Your goal ▸ The reader should set down exactly the lines from the one containing "Image resolution: width=646" through the last line of the material, omitting every picture.

Available records ▸
_____

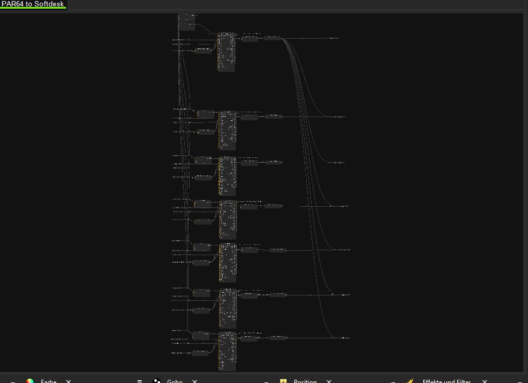
Task: Collapse the Position panel using its dash
Action: (266, 381)
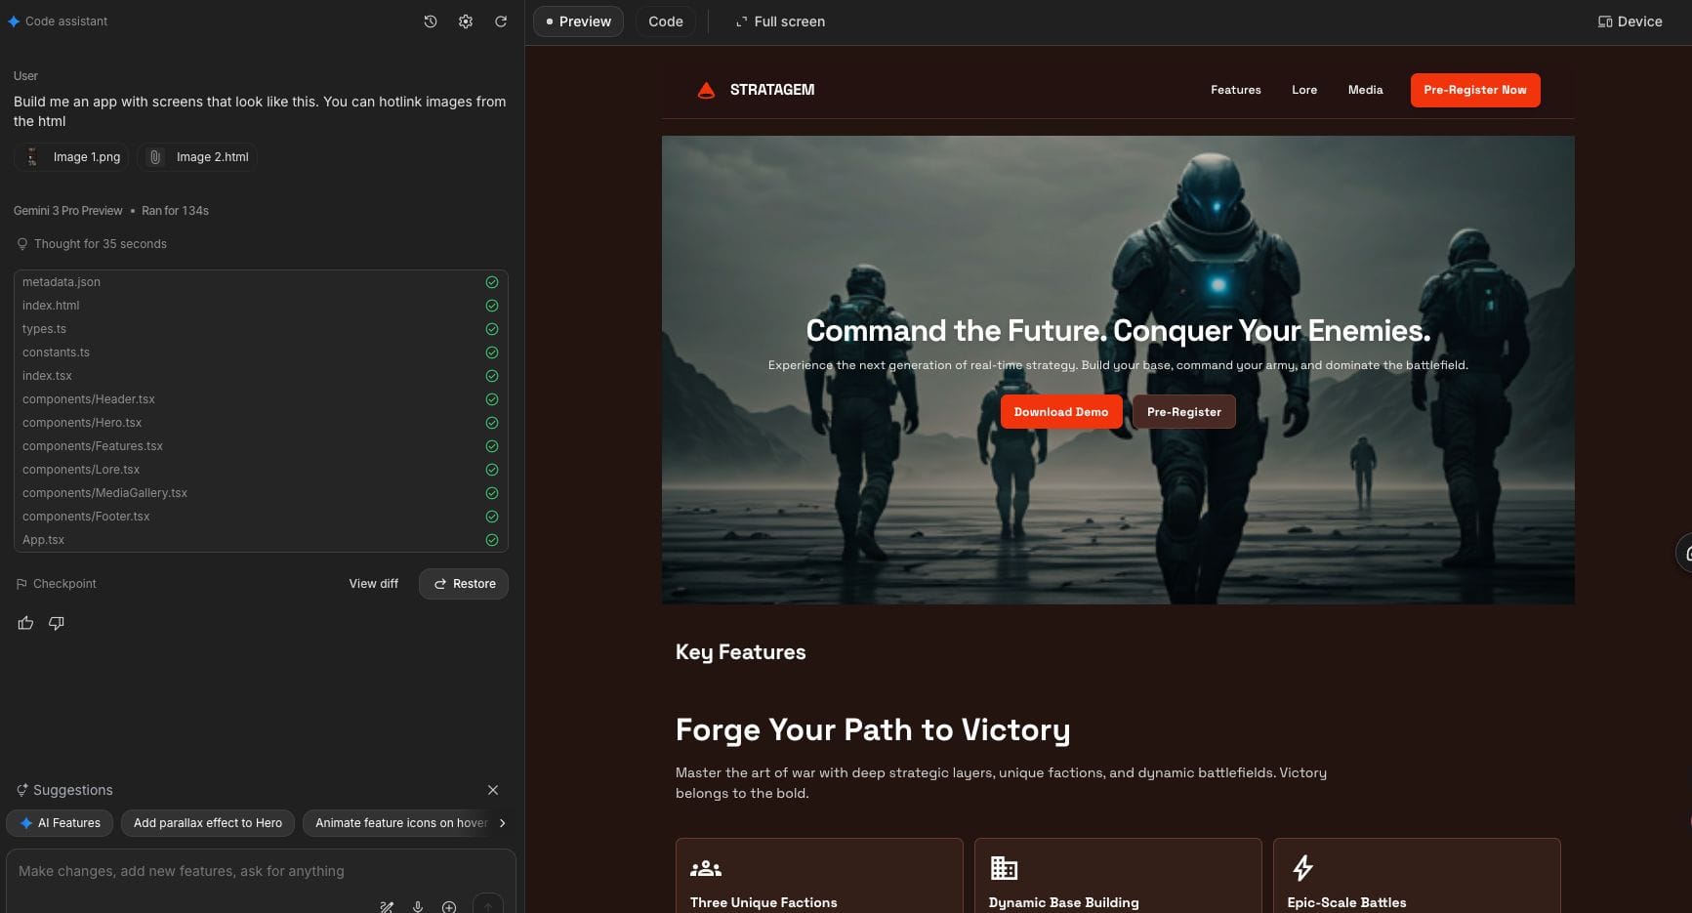Give a thumbs up to the response
The height and width of the screenshot is (913, 1692).
pyautogui.click(x=25, y=623)
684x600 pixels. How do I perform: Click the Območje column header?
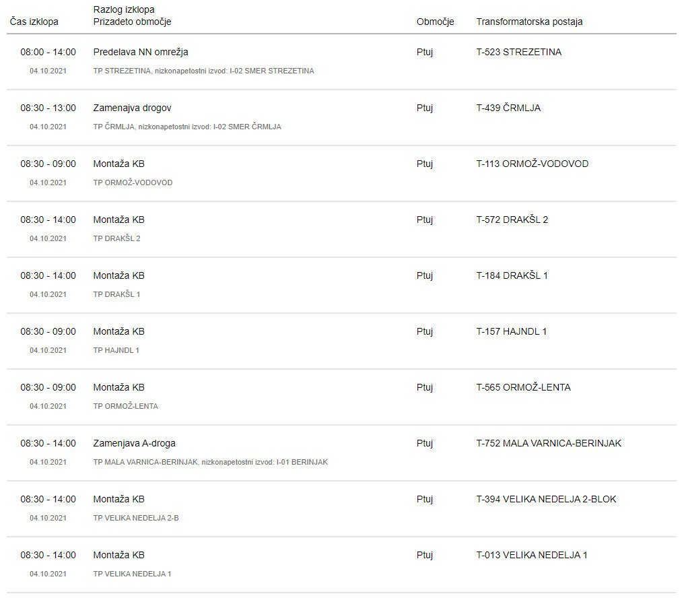(x=435, y=22)
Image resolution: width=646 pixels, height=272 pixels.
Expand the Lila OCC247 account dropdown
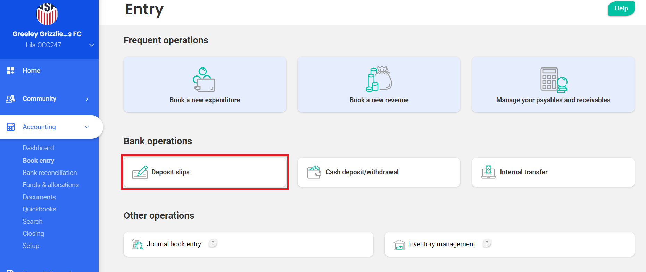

_____

Response to this task ▸
Image resolution: width=646 pixels, height=272 pixels.
Expand the Lila OCC247 account dropdown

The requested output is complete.